Bus drivers Harry West & Kasandra Ellis, photographed by Michael Lease (all images courtesy the artist)
The identity of any city is reflected in its mass transit, and who better to communicate it than the transit operators themselves? Driving Richmond: Stories and Portraits of GRTC Operators is a multimedia project that profiles the bus drivers of Richmond, Virginia, through photography, sound portraits, and audio.

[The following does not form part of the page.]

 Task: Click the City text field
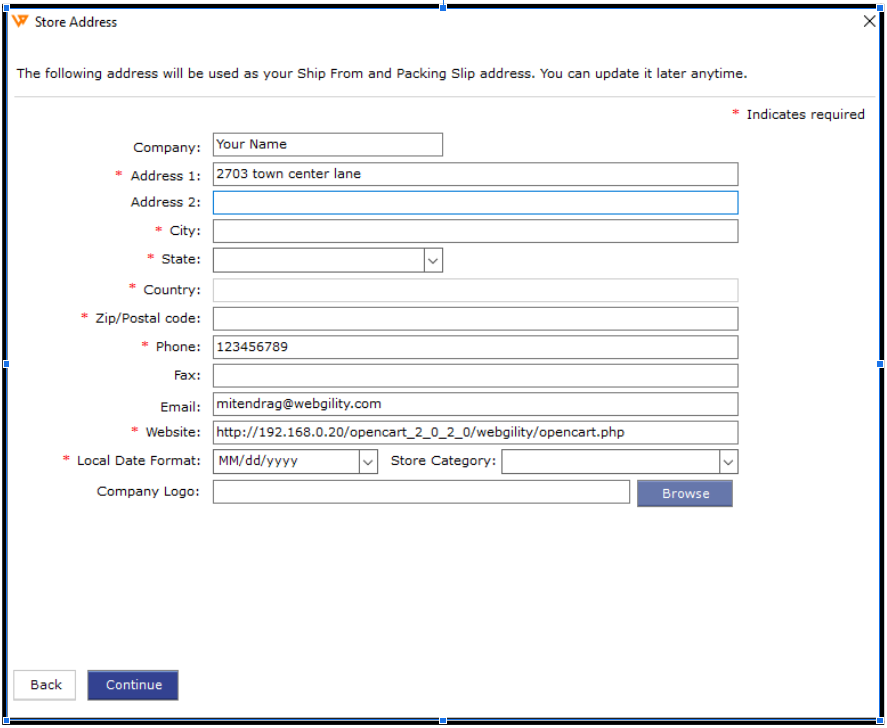[475, 231]
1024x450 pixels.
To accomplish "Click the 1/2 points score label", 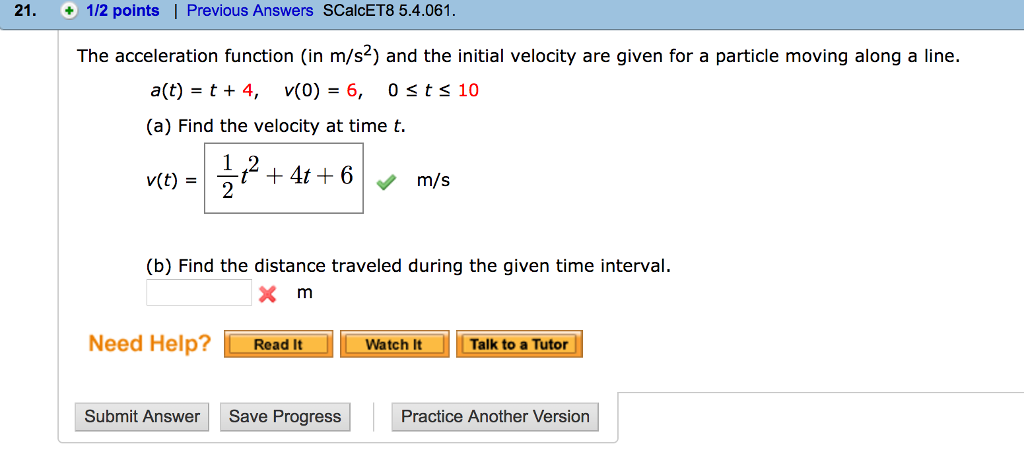I will pos(123,11).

Vintage maps of the Richmond bus system
Created in a collaboration between photographer Michael Lease, environmental artist Benjamin Thorp who did the audio portraits, and Professor of American Studies at the University of Richmond Laura Browder who conducted the interviews, the project is now online after making its debut earlier this month at the RVA Street Art Festival, which actually took place in a former GRTC bus barn. And while the interviews and portraits are focused on the first-hand stories of bus drivers, history plays a big part as well. As Jennie Bullock, who drove a bus for over 25 years, recalls of her early days at work:
Some people didn’t want to ride with the women. When you pull in, they would say, “go ahead, I’ll wait for the next bus.” They think that you couldn’t drive. I was tested a few times out there. But I think word got around that Ms. Bullock was a strong woman and she didn’t play.

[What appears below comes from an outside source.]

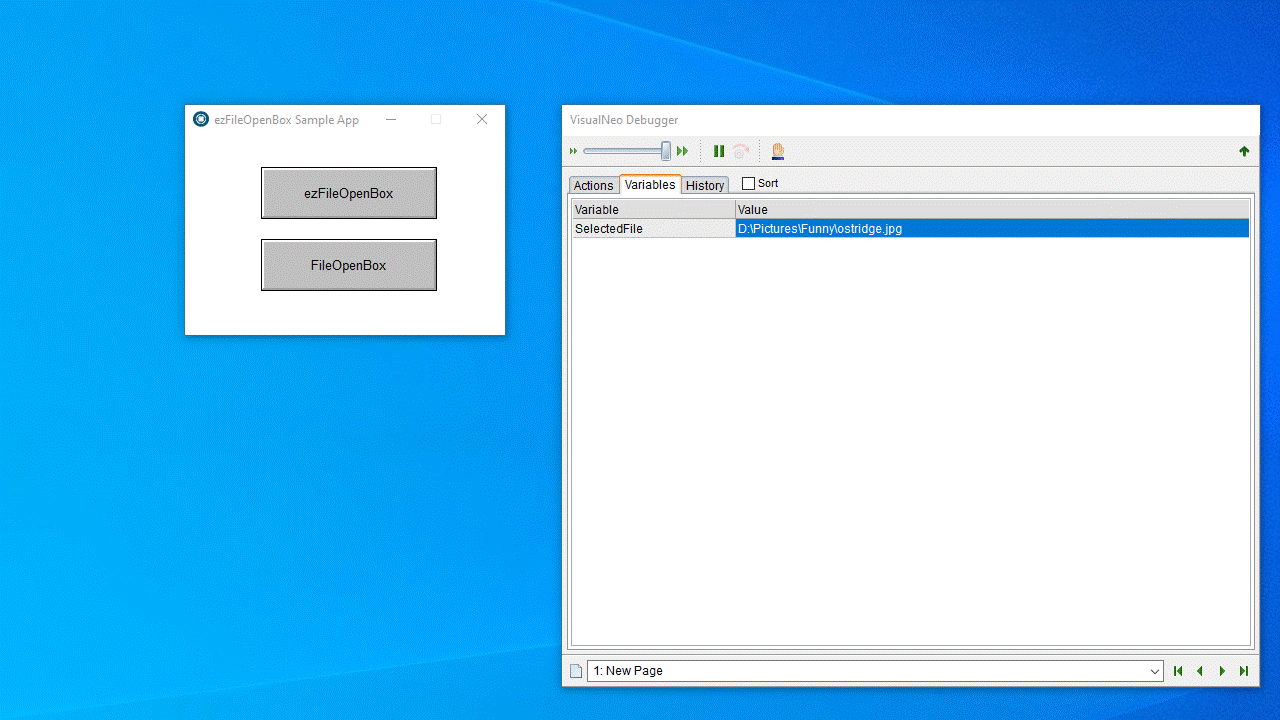Click the ezFileOpenBox button
The width and height of the screenshot is (1280, 720).
pyautogui.click(x=349, y=193)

There are a surprising number of women in the portraits for a profession that was not too long ago predominantly male, but as Sheronda Hill states in her interview: “I’ve had people get on the bus and say, ‘you don’t look like a bus driver.’ I ask them, ‘What does a bus driver look like?’” Yet although the personal and local stories are strong, there are also wider issues involved in the project like the importance of being unionized, and the position of transit in social tensions that are especially pronounced in the southern United States, with driver Marshall Avent noting that when he came to Richmond it “was predominantly white and that was the way of the world. I came in ‘73. I’m told that when African-Americans first started driving the buses that white folks used to call the police on them. Said they stole the bus.” And there’s also the ongoing the difficulties of sustaining mass transit under the continued threat of the convenient car.

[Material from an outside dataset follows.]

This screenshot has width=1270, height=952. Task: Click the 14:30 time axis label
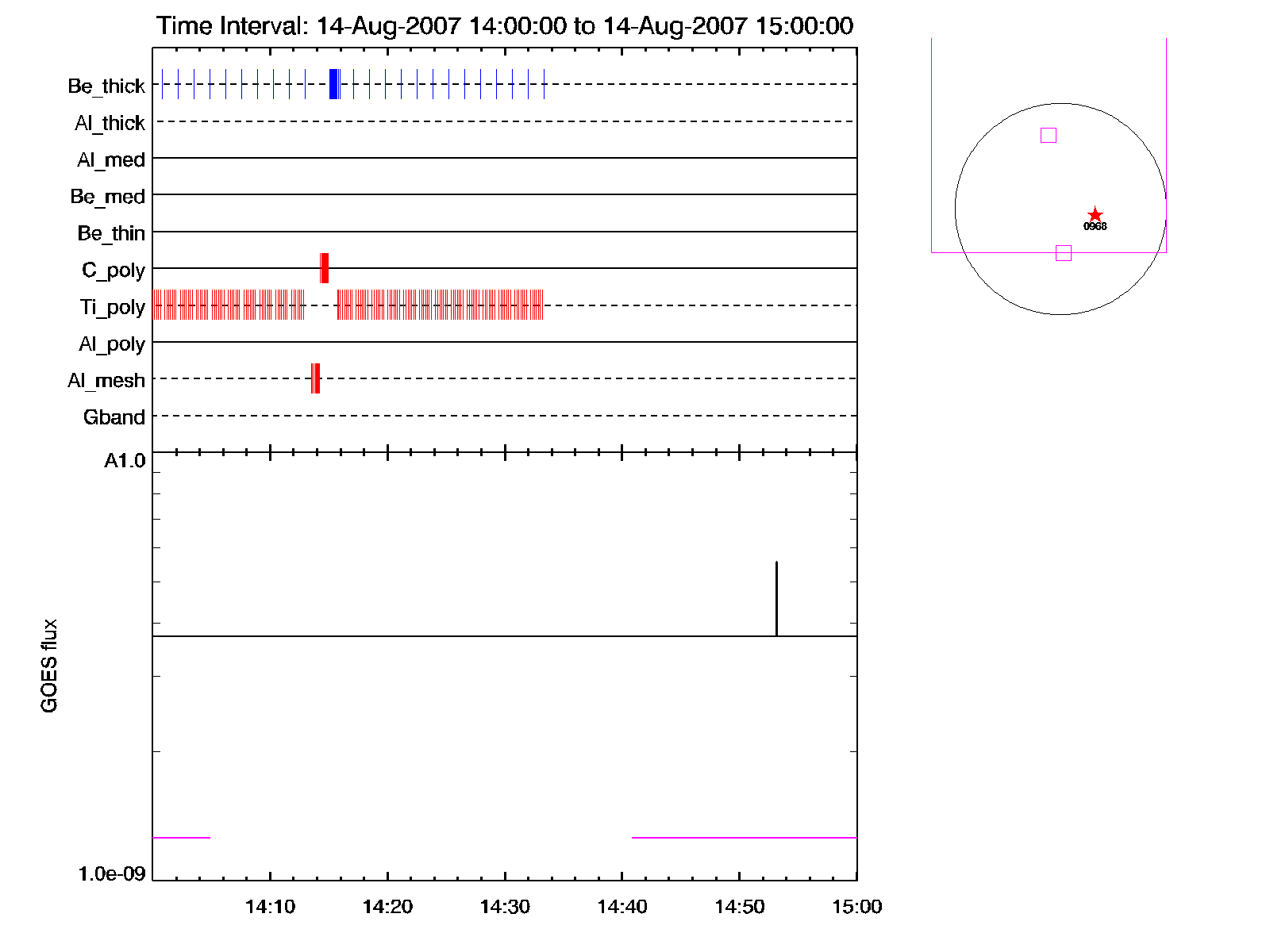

Marshall Avent & Jennie Bullock
Using portraiture gives this all a direct, documentary tone, capturing stories and people together in a narrative that is often overlooked. One subject, Bruce Korusek, had himself created something of a portrait of the Richmond GRTC with his own archive of materials that appear in the online project, which are aligned with his focus on advocacy for the system. But as he states:
I wish I’d taken pictures of people. Because it’s like the buses, you don’t think anything of them when you see them every day, year in and year out, and then suddenly they’re all gone. There are no more like that left. Same with the people, you see them day in and day out for years. And then they pass away.

David Edmonds & Marcia Schmiegelow

Sheronda Hill & Eldridge Coles
Driving Richmond: Stories and Portraits of GRTC Operators is viewable online.